Nel caso la sentenza venisse confermata, creerebbe un precedente grave. Si tratta di un caso borderline, accettabile anche per un’opinione pubblica libera, come quella di Hong Kong: c’è l’istigazione alla secessione, ma anche la violenza contro la polizia; l’imputato è stato condannato, ma senza seguire la linea “dura” di chi chiede di fare come in Cina. Però, rischia di creare un precedente molto pericoloso. Anche una persona molto più pacifica, nel caso sia accusata di aver recitato, scritto o mostrato slogan insurrezionali (che contengano, anche indirettamente, concetti come la secessione) potrebbe essere condannata.
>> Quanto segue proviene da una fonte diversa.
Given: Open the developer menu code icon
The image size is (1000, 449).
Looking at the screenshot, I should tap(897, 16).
Gli effetti non tardano a palesarsi. La polizia di Hong Kong, il 30 luglio, ha arrestato un uomo di 40 anni perché sospettato di aver fischiato contro l’inno nazionale cinese, mentre assisteva alle Olimpiadi. Non è stato denunciato sul posto, ma qualcuno lo ha ripreso e mandato online il video. La polizia ha ricevuto diversi rapporti di questo genere. In uno di questi, si parla di persone che, in un centro commerciale, fischiano e urlano slogan anti-comunisti durante l’inno cinese, in un altro un uomo sventola la bandiera dell’epoca coloniale durante la cerimonia di inizio delle Olimpiadi. La polizia ha dunque compiuto un solo arresto, di un uomo identificato, ma è possibile che ne seguano molti altri nei prossimi giorni.
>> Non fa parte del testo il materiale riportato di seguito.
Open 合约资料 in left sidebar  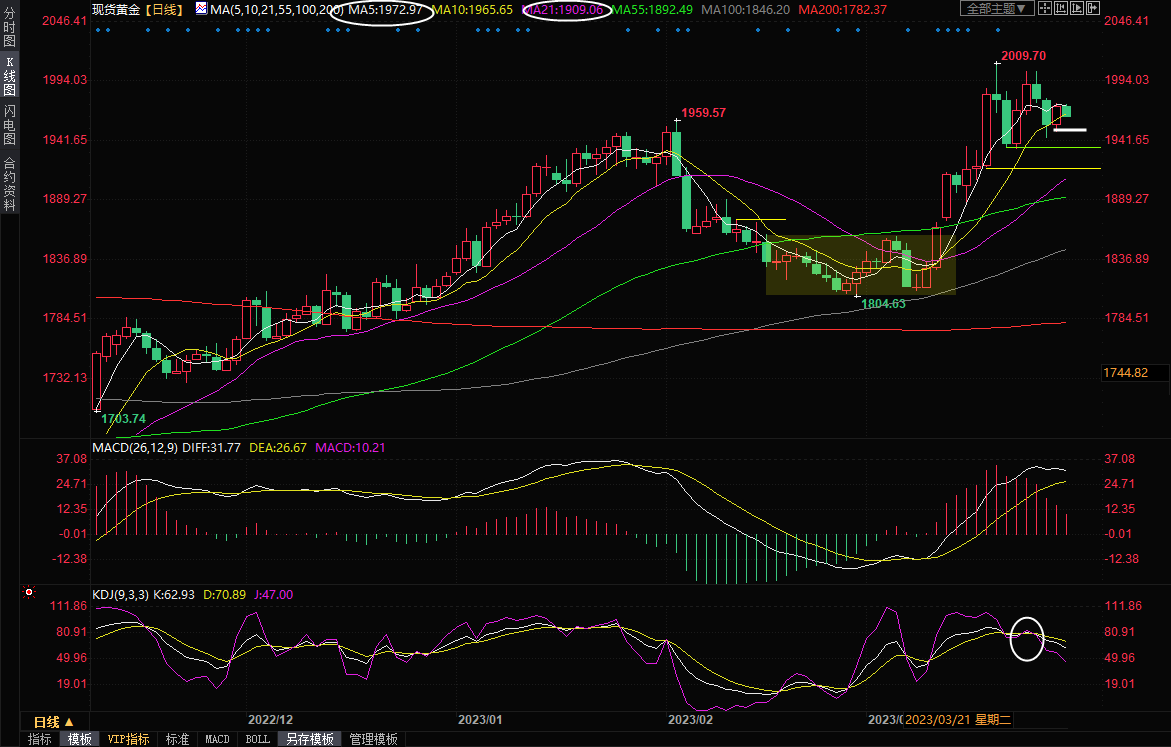9,184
Infine, ma non da ultimo, le autorità hanno arrestato il 2 agosto anche Anthony Wong Yiu-ming, cantante noto a Hong Kong, per aver cantato durante la campagna elettorale di un candidato democratico nelle elezioni del Consiglio Legislativo del 2018. L’accusa è di “corruzione”. Ma non nel senso che tutti noi potremmo immaginare: per “corruzione” si intende eseguire performance artistiche o offrire rinfreschi alla gente per invogliarla a votare per un candidato. Si tratta di un regolamento di origine britannica quasi mai applicato, che però le autorità attuali, filo-Pechino, hanno deciso di applicare alla lettera. Così la Commissione Indipendente anti-corruzione (istituita, appunto, dal governo britannico negli anni ’70) ha trovato Anthony Wong colpevole di aver cantato due canzoni. Ora è già libero su cauzione, ma il segnale è chiaro. E c’è già un precedente: Benny Tai, docente di diritto e leader del movimento democratico, è stato accusato dalla Commissione di aver comprato manifesti elettorali per un candidato, nel 2016, perché solo chi è candidato può spendere per la sua stessa campagna.
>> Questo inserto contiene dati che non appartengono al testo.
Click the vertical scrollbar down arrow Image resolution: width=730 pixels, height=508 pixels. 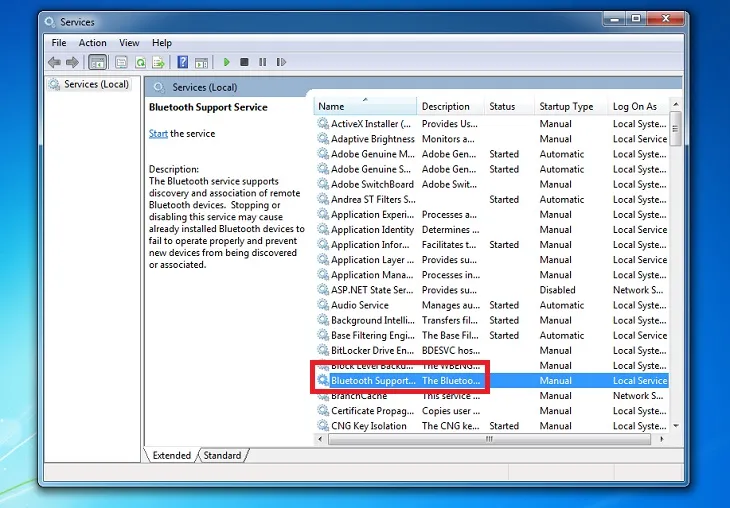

La natura delle accuse è rivelatrice. Si tratta, con tutta evidenza, di pretesti per compiere degli arresti politici. Il quadro che emerge è chiaro: chi recita o mostra slogan per la libertà, chi fischia l’inno cinese, chi canta per un candidato democratico o compra manifesti elettorali, finisce nel mirino della magistratura, sempre più allineata ai desiderata di Pechino. Quando cantava all’evento elettorale del 2018, Wong indossava la maglietta con la scritta “Abbasso il Grande Fratello”. E il Grande Fratello non perdona.